The first named storm of 2026 has been ripping through the country since Thursday, and the fixture list is getting hammered. Lower league grounds are waterlogged. Pitches are frozen solid. Supporters are being told to stay home. And as the FA Cup third round weekend approaches, nobody quite knows what's actually going to happen.

The damage so far

It started with a few postponements in the Championship and lower divisions, but things escalated quickly. By Friday morning, the Met Office had upgraded warnings across large parts of England. An amber alert — that's "potential danger to life" territory — was slapped on the Midlands, with predictions of up to 30cm of snow.

Hurricane-force winds battered Cornwall overnight. Over 25,000 homes lost power in the southwest alone. Nearly 65,000 properties across the UK went dark at various points. Schools shut across the Midlands and Wales. Trains cancelled. Roads closed. The works.

And then there's football.

Salford City's FA Cup tie against Swindon Town? Gone. Multiple EFL fixtures? Under inspection or already called off. The Racecourse Ground in Wrexham, set to host Nottingham Forest on Friday night, was described as offering "little protection from the elements."

The FA Cup chaos

Four third-round ties were scheduled for Friday evening: Wrexham vs Forest, Preston vs Wigan, Port Vale vs Fleetwood, and MK Dons vs Oxford. All of them fell within the storm's danger zone at some point.

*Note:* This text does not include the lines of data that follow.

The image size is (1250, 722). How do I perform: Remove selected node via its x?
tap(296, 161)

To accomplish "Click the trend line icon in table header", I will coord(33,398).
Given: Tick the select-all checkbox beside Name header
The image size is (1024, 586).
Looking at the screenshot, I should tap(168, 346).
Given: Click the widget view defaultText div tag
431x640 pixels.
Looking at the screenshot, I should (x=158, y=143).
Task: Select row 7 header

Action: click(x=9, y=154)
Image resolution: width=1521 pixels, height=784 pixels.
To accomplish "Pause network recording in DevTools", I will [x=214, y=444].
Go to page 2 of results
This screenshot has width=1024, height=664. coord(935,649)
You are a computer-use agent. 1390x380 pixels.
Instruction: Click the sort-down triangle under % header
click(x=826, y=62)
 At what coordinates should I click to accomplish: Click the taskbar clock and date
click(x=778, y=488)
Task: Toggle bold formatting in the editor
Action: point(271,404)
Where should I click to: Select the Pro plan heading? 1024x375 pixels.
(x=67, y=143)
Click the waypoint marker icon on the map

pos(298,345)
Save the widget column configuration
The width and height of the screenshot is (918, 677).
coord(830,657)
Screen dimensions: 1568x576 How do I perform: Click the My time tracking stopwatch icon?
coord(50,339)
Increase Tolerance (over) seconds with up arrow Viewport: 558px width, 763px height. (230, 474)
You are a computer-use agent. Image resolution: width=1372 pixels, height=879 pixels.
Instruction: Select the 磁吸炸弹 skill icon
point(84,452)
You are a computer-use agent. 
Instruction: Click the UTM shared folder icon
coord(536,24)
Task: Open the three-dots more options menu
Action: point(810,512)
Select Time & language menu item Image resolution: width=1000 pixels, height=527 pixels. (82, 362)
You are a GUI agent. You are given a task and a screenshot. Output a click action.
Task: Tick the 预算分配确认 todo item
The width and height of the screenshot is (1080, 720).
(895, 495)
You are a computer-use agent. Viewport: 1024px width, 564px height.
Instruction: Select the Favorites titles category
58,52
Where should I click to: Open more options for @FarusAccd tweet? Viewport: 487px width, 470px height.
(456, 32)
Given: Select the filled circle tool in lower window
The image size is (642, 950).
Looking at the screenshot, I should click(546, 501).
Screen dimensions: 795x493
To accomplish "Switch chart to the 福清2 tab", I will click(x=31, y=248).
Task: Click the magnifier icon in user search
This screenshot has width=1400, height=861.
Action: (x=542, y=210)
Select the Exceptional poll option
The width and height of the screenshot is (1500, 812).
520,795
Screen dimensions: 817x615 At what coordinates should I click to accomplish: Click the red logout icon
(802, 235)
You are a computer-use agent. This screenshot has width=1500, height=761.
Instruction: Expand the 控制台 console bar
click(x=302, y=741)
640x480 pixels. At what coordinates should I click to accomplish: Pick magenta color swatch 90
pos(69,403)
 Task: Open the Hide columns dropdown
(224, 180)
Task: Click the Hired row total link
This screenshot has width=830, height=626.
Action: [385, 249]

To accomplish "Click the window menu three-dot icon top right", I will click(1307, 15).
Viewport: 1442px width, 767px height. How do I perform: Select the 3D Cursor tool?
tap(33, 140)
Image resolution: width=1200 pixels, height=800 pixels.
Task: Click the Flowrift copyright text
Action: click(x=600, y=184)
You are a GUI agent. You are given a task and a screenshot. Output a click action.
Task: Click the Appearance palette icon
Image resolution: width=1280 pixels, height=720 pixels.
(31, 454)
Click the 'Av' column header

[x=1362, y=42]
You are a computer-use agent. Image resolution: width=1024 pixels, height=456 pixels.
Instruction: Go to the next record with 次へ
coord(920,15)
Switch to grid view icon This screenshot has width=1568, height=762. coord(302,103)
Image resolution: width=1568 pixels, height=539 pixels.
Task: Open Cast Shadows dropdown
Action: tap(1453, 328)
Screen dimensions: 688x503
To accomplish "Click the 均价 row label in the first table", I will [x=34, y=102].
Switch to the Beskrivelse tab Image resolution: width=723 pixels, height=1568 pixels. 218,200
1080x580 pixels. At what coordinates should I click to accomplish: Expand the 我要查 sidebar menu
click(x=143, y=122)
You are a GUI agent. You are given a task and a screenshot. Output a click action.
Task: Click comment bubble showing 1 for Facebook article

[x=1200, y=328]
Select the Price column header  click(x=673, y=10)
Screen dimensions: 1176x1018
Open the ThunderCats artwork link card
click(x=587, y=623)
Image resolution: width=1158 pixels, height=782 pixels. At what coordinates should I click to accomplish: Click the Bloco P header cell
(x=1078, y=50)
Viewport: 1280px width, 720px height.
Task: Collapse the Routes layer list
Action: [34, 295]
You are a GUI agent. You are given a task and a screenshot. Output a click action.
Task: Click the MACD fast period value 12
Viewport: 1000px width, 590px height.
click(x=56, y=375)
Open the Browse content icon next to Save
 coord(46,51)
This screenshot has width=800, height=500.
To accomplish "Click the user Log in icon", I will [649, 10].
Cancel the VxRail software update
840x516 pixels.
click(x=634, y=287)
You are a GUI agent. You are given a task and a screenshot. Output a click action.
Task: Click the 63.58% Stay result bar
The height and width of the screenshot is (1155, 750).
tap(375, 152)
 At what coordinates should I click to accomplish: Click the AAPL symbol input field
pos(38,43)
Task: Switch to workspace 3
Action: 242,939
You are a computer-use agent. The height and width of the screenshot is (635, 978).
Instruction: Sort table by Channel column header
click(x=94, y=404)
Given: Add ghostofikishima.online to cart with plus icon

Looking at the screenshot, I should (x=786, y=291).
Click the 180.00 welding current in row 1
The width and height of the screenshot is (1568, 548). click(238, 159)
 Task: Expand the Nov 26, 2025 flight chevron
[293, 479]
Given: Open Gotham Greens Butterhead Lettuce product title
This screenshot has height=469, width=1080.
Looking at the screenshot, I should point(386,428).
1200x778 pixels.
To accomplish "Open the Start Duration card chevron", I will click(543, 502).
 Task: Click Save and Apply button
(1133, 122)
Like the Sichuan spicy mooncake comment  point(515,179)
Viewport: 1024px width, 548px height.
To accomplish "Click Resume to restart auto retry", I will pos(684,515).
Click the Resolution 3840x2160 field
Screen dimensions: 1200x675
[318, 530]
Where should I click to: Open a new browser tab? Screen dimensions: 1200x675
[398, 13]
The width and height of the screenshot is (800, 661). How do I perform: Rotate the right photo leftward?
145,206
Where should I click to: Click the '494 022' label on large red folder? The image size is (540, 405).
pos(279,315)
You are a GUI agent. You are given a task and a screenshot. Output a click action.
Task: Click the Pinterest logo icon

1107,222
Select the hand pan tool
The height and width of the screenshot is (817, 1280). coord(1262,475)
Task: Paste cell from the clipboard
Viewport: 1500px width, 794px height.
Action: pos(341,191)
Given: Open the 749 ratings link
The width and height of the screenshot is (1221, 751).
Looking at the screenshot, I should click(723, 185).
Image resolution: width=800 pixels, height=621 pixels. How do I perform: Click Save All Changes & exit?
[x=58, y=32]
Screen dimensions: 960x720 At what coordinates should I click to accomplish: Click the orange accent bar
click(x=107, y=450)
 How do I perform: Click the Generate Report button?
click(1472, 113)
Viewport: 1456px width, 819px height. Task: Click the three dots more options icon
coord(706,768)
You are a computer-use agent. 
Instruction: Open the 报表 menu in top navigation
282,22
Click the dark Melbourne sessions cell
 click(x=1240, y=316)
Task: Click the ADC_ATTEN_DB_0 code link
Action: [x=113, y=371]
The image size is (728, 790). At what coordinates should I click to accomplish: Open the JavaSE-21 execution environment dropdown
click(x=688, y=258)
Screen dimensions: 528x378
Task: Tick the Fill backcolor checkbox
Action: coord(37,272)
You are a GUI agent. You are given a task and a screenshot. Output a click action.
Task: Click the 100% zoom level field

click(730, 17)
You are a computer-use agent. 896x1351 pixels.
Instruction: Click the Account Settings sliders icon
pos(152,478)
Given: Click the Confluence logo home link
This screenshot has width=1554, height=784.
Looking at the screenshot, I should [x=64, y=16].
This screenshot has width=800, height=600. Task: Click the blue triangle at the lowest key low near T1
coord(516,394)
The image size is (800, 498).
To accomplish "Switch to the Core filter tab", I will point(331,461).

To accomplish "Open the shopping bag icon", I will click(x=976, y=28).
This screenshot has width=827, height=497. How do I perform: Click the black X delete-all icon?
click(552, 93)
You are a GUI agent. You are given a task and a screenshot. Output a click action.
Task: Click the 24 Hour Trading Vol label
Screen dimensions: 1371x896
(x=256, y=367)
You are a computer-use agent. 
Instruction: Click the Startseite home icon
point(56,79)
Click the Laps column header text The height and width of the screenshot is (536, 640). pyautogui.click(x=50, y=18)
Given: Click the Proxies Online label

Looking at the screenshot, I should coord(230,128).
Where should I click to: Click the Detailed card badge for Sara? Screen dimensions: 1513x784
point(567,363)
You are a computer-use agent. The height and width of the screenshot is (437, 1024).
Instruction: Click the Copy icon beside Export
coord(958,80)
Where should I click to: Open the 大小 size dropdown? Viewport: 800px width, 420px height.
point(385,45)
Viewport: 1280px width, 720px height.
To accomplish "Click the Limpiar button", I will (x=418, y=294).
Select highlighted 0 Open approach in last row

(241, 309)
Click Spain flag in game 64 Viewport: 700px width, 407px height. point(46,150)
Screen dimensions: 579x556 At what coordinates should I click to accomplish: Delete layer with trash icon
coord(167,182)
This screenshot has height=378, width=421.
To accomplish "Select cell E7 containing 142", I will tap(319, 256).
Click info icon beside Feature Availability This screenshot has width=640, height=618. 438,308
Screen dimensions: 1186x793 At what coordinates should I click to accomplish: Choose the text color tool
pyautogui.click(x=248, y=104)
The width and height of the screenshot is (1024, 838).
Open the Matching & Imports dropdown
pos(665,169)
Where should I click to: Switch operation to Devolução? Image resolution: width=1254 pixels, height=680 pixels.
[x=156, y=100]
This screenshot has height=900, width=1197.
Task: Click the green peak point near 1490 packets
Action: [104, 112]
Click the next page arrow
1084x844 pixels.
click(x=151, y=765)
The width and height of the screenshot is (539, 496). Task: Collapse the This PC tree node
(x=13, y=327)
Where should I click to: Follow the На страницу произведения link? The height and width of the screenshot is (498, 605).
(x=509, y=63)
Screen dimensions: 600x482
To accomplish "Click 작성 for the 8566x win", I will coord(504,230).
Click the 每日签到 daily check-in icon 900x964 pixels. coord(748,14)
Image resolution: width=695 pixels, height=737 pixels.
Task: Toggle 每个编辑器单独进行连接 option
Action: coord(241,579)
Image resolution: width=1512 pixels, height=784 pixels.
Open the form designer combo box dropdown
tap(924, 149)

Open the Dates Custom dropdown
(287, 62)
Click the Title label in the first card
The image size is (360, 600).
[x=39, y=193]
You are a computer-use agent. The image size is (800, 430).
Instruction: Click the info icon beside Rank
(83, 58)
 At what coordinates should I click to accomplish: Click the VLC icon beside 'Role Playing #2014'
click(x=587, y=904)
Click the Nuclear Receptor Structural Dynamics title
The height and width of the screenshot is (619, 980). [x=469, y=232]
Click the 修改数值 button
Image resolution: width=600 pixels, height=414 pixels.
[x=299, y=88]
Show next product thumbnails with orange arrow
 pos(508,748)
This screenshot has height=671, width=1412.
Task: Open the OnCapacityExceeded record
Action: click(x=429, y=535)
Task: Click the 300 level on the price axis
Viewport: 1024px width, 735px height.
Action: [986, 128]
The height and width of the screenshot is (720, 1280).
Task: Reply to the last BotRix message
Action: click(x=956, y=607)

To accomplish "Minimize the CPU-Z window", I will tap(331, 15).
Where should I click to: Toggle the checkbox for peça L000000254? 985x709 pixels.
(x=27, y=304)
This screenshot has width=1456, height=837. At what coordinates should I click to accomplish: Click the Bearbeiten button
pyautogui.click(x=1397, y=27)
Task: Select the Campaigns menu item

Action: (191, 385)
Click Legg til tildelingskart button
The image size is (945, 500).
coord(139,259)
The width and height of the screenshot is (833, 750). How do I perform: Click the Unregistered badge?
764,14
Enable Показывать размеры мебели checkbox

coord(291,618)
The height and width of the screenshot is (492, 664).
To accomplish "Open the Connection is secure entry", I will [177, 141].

Saturday's fixtures look safer for now, but don't be surprised if things change. The aftershocks of Goretti — frozen ground, waterlogged surfaces, travel chaos — will linger through the weekend.

At least some clubs are fighting back. Luton Town borrowed a heated pitch cover from the EFL to protect their surface ahead of the local derby against Stevenage. Over at Macclesfield, the club put out an actual appeal asking local residents to come help clear snow from the stadium. Community spirit and all that.

Even the big boys felt the heat

Well, the cold. Arsenal's massive Premier League clash with Liverpool on Thursday was under genuine threat as the storm made landfall. In the end, the capital mostly dodged the worst of it — but for a few hours, even the Emirates was sweating.

Met Office forecaster Neil Armstrong called Goretti a "multi-hazard event" and warned it could rival Storm Ciarán and even the Great Storm of 1987 in terms of intensity. Meteorologist Alex Burkill said the storm would bring "wet, windy and wintry weather" — which, frankly, is putting it mildly.

What happens now?

Goretti should calm down through Friday evening, but the chaos won't end overnight. Rescheduling will be a nightmare. Lower league clubs — already stretched thin — face the financial hit of lost gate receipts. Fans who've already booked travel are stuck refreshing Twitter for updates.

Check your club's official channels before you head anywhere this weekend. And maybe keep the heating on.

English football in January. Never dull, is it?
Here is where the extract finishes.